Napoli: bimba di 4 anni espulsa da scuola

aula-scuola-maternaSconcertante episodio in una scuola materna napoletana, dove ad una bambina di 4 anni è stato negato il diritto allo studio.  La piccola, dopo essersi assentata da scuola a causa di una lunga malattia, accompagnata da suo padre, è stata costretta a tornare a casa. Il  motivo? Le troppe assenze. Da tre settimane, la piccola, su decisione della preside del plesso scolastico, Giovanna De Vita risulta cancellata dall’elenco studenti dalla preside del plesso scolastico di Melito, piccolo comune in provincia di Napoli. I genitori della bambina si sono rivolti ai carabinieri. Sull’assurda vicenda è stata aperta un’indagine.

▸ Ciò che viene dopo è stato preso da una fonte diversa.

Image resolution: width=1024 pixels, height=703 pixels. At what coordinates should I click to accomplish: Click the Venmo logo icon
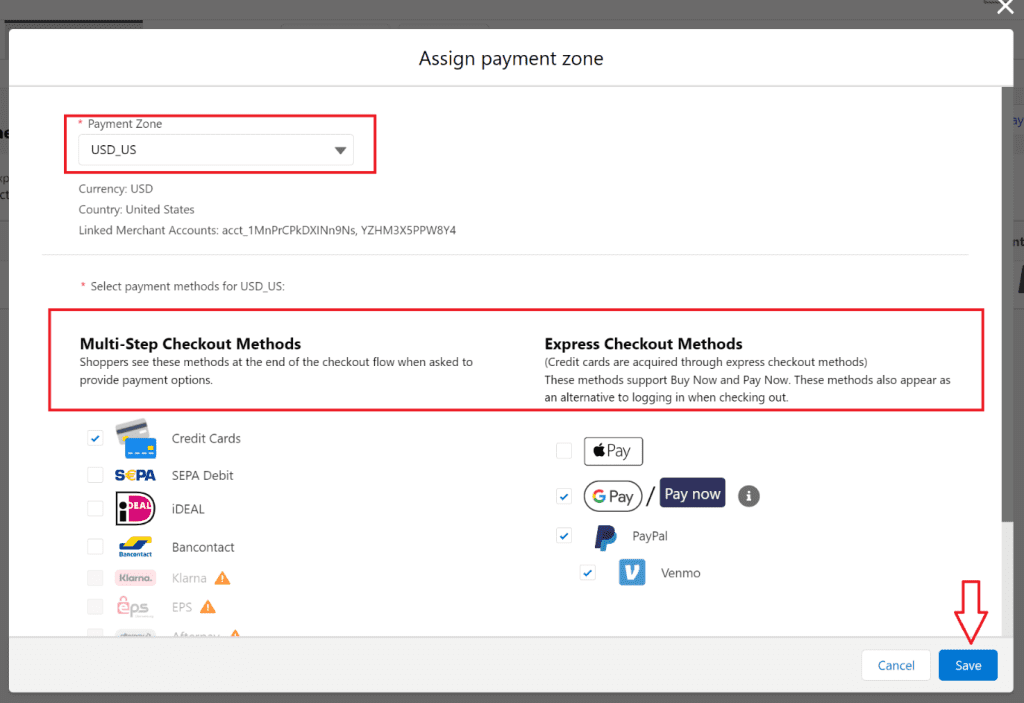(632, 573)
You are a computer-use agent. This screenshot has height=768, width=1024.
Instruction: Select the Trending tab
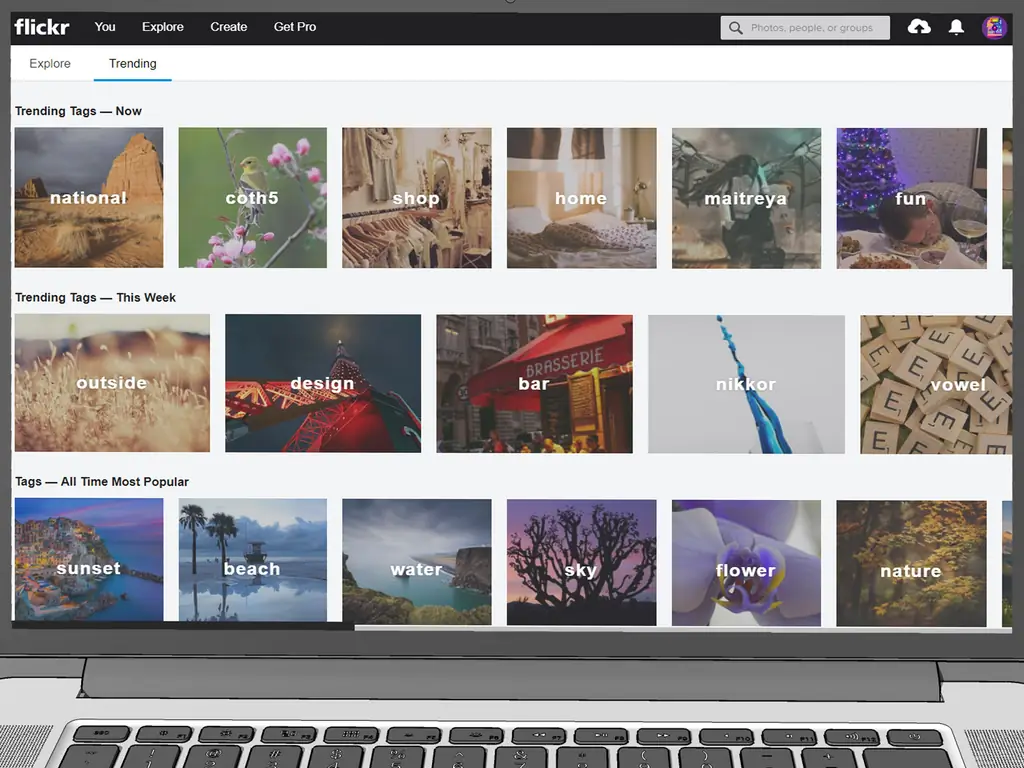133,63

Secondo le testimonianze del padre e dei genitori dei compagni di classe, i giorni di assenza sono più che giustificabili, dal momento che la bambina non era in vacanza, ma in cura per un intervento chirurgico alle adenoidi e alle tonsille.

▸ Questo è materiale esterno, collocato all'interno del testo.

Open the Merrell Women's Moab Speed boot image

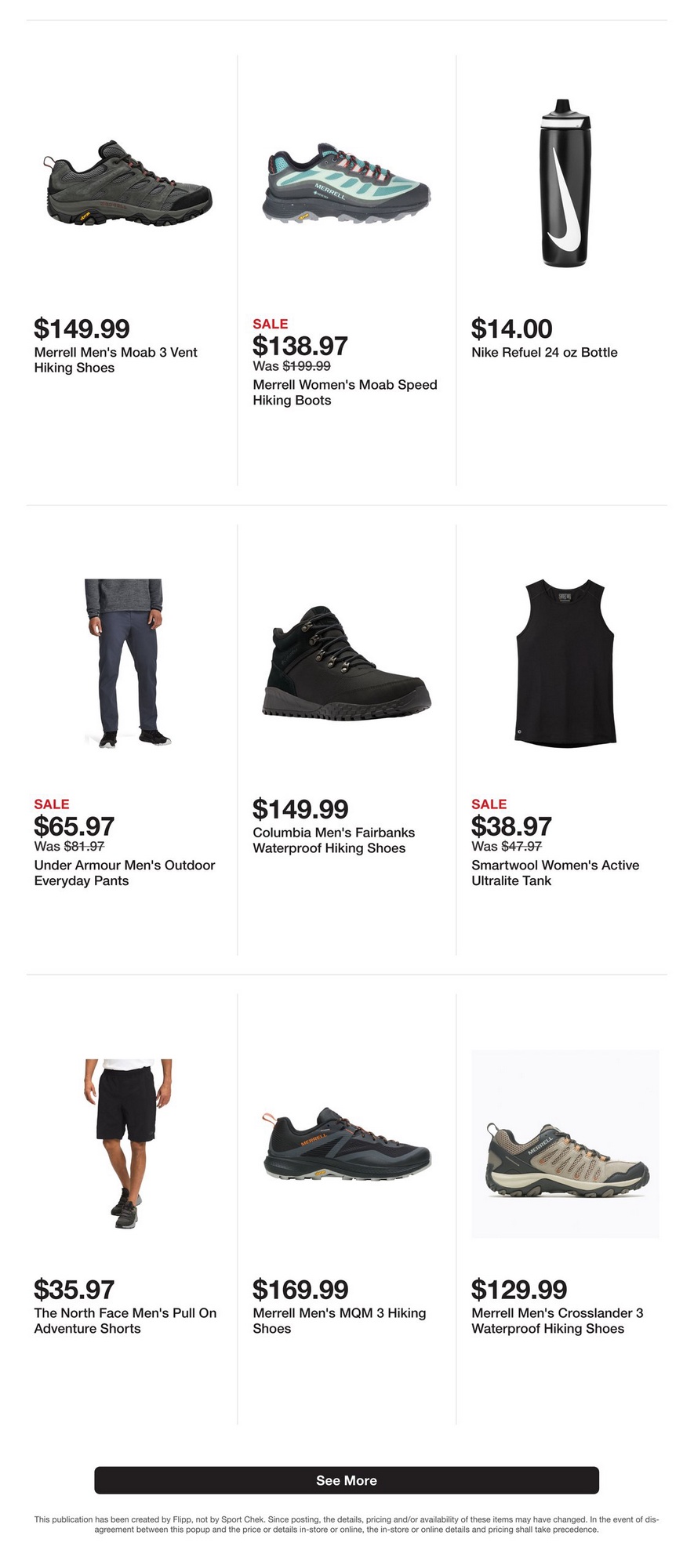pos(346,183)
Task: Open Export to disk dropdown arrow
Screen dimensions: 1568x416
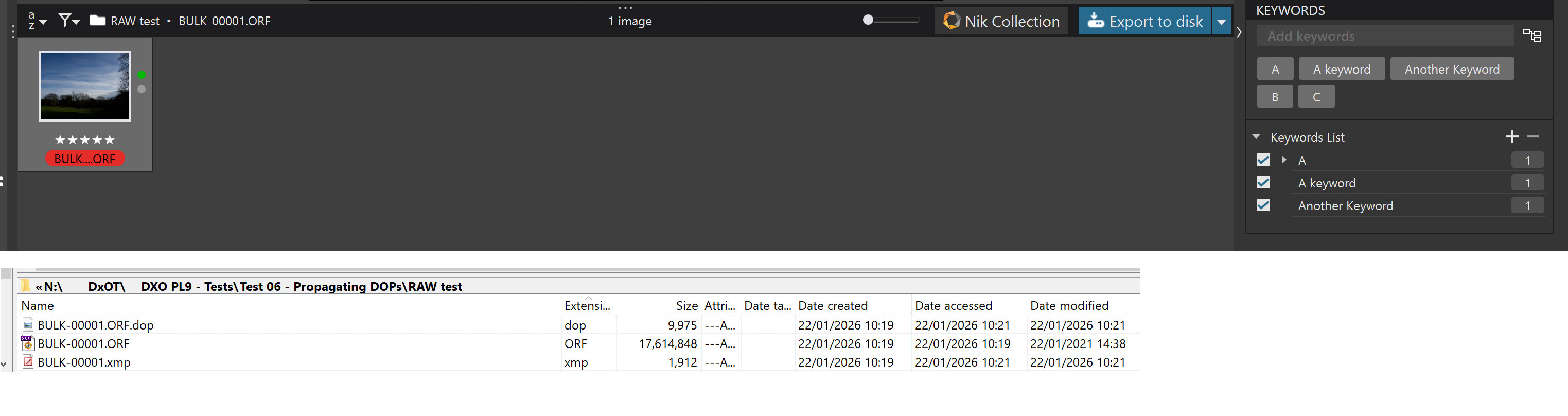Action: pyautogui.click(x=1221, y=21)
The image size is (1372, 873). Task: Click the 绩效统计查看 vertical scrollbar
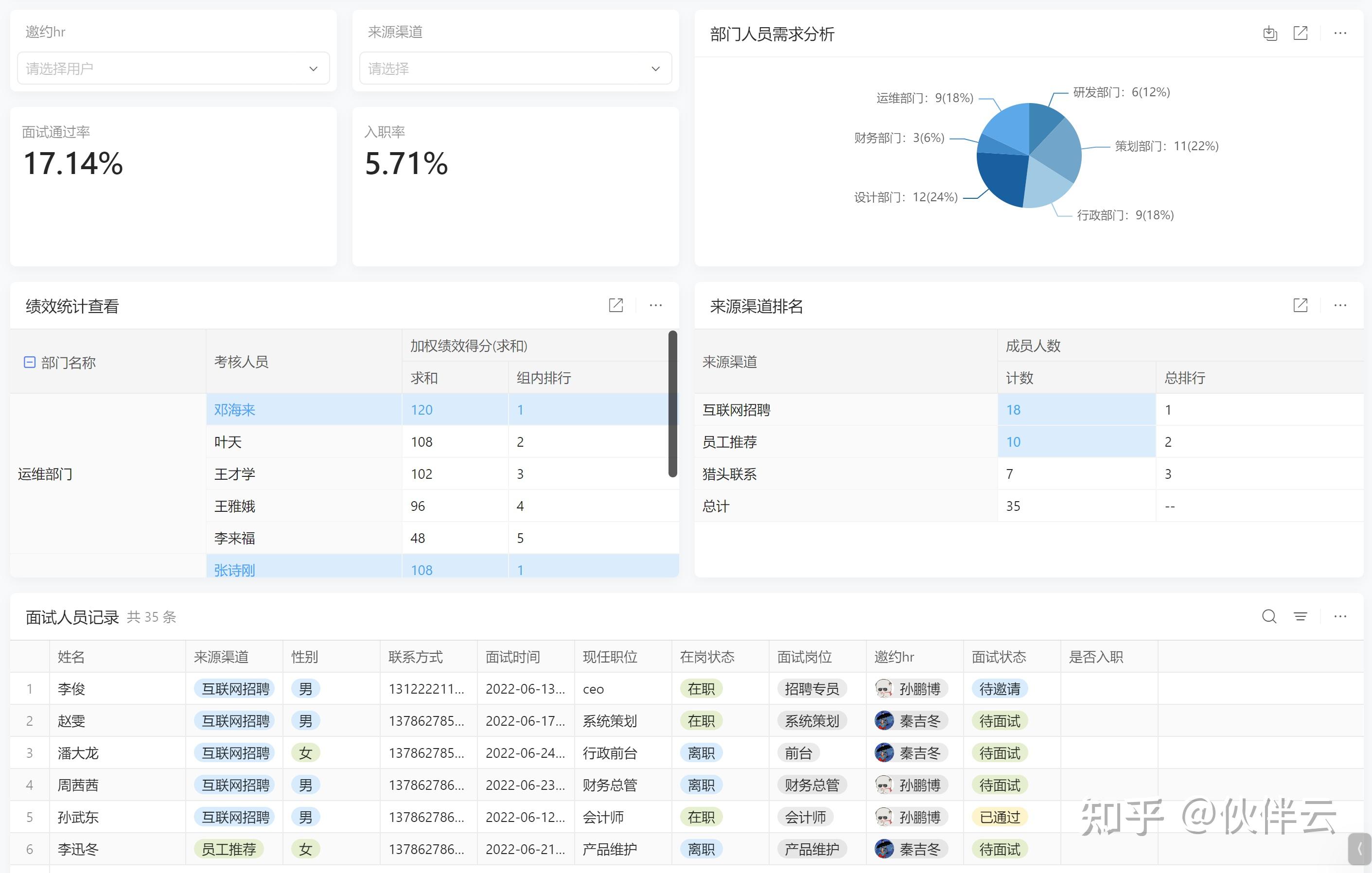pyautogui.click(x=672, y=404)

Anche se la legge italiana, dopo 65 assenze su 100 prevede l’espulsione, il papà della piccola si appella alla solidarietà e alla sensibilità delle famiglie e delle istituzioni  per tutelare la figlia che non solo ha subito un’operazione chiururgica, ma anche un’espulsione ingiusta, in un luogo, come la scuola, che spetta a tutti i bambini. Sulla vicenda assente il Consiglio di istituto, nonostante che il rappresentante Vincenzo Bortone ha richiesto con urgenza un apposito consiglio e avviato una raccolta di firme per far tornare la bambina tra i banchi.

Il padre della piccola non si dà pace: ” Che esempio dà la scuola e la società? La sensibilità per i figli non può essere calpestata in questo modo.”

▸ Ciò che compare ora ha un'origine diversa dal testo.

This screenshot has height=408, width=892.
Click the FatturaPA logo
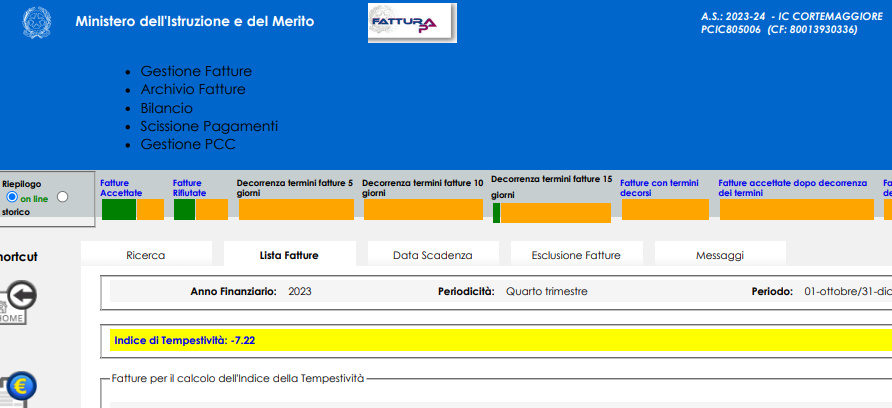(412, 22)
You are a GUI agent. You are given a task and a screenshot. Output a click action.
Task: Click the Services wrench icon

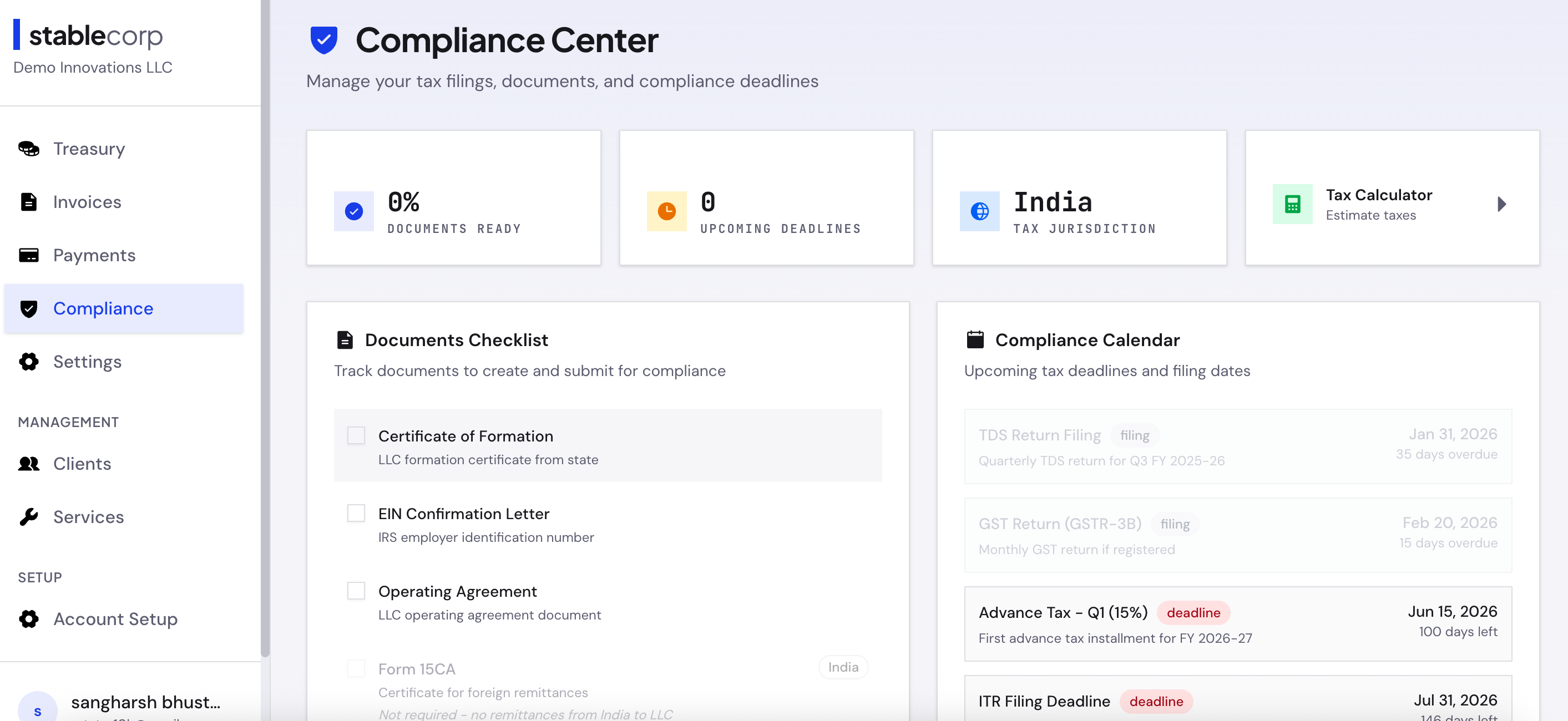coord(29,516)
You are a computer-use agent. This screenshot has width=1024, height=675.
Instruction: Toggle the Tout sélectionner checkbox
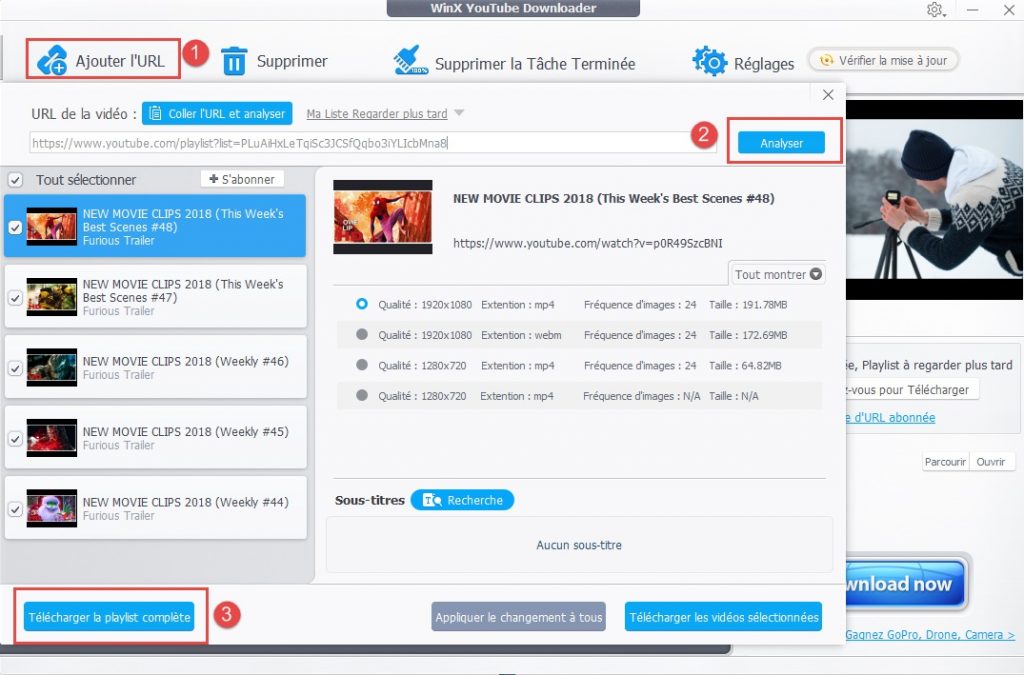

Su questa assurdo provvedimento, è intervenuto anche il sindaco della città, Vinanzio Carpentieri che ha detto. “” Ho parlato con i genitori e cercherò di capire cosa è veramente accaduto. Chiederò un’appuntamento con la preside. Mi rendo conto della legge, ma qui parliamo di una bimba di 4 anni. ll severo provvedimento potrebbe avere ripercussioni sulla socialità della piccola.”